The box was in the bottom drawer of a nice Queen Anne chest. I hadn’t used the chest in years. I hadn’t looked at that box in years. I wasn’t going to now. Changes were afoot. That chest needed to be sold and that box needed to be burned.

I put a tag on the chest with a price I thought reasonable. I picked up the box. I threw it into the black garbage bag I had for trash. I went through the rest of the attic. I’m pretty neat so the garbage bag was only half full when I had finished with my tagging. My friend was going to be by the next day to pick up the furniture to sell in her shop. She had a passion for old things. Perhaps that’s why we had been friends for so long.

I took the bag downstairs to the kitchen. It was raining. I decided to wait to put the bag in my bins out back. Then I thought about what was in the bag. I grabbed an umbrella and made my way outside and dumped it into the nearest bin.

Back in the kitchen, I made a cup of tea. I sat down at the table to enjoy it.
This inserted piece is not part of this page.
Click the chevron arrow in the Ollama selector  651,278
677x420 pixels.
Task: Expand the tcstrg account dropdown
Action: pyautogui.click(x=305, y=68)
It was cold outside. I looked at the china cup. In the pattern was a medium robin’s egg blue. I had never noticed it before.

I jumped up. I dashed out the back door into the pouring rain. I tore open the bag in the bin. I found the box and ran back in. The next I knew I was on the floor of the kitchen with the box opened. The wide white ribbon was beside the lid. I held a picture in my hand.

“Damn you”. A single tear slid down the wrinkled skin of my right cheek.